Children's ideas about what can and cannot happen

Young children are often credited with a rich imagination that enables them to enjoy a variety of fantasy worlds. I argue that this portrait is misleading. When children engage in imaginative play and when they make sense of the pretend actions of a play partner, they routinely invoke their understanding of everyday causal regularities. As such, their pretend play tends to reproduce the familiar, pedestrian routines of everyday life even it can also be laced with transgression and disruption. I argue that this restriction on pretend worlds also applies to children’s thinking about counterfactual possibilities. Although there is evidence that young children are able to think about how reality might have turned out otherwise, I will argue that children invoke only modest departures from what actually happened – departures that typically fall within the range of everyday causality. I will also explore a potentially powerful objection to this insistence on the pedestrian and reality-bound nature of children’s imagination.
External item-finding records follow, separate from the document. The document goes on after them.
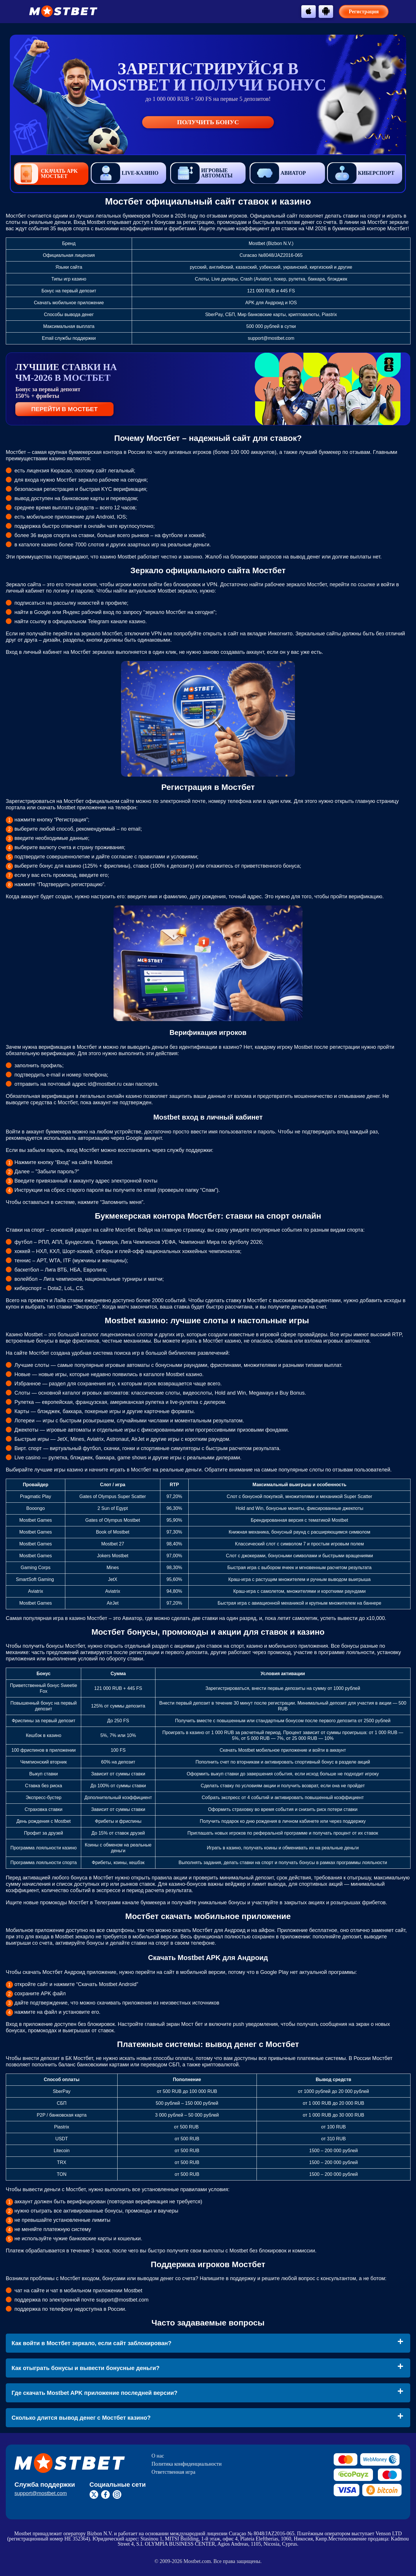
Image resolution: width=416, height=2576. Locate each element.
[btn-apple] (308, 11)
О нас (158, 2455)
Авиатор (278, 173)
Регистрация (364, 11)
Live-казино (125, 173)
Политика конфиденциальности (187, 2463)
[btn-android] (326, 11)
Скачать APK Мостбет (46, 174)
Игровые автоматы (202, 173)
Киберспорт (361, 173)
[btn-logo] (63, 11)
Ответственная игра (174, 2472)
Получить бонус (208, 122)
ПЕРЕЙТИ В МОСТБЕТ (64, 409)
Children are receptive to religious and fictional narratives in which miraculous or magical events occur. Since these events do depart from ordinary reality, the implication is that children enjoy a fertile imagination. However, I will present evidence that children’s receptivity is quite dependent on input from the surrounding culture. Thus, although children’s imagination can be fed, and arguably enriched, by religious and fictional narratives, they are not prone to generate such narratives autonomously. Finally, I will discuss the extent to which this somewhat withholding portrait of children’s imagination can be extended to that of adults.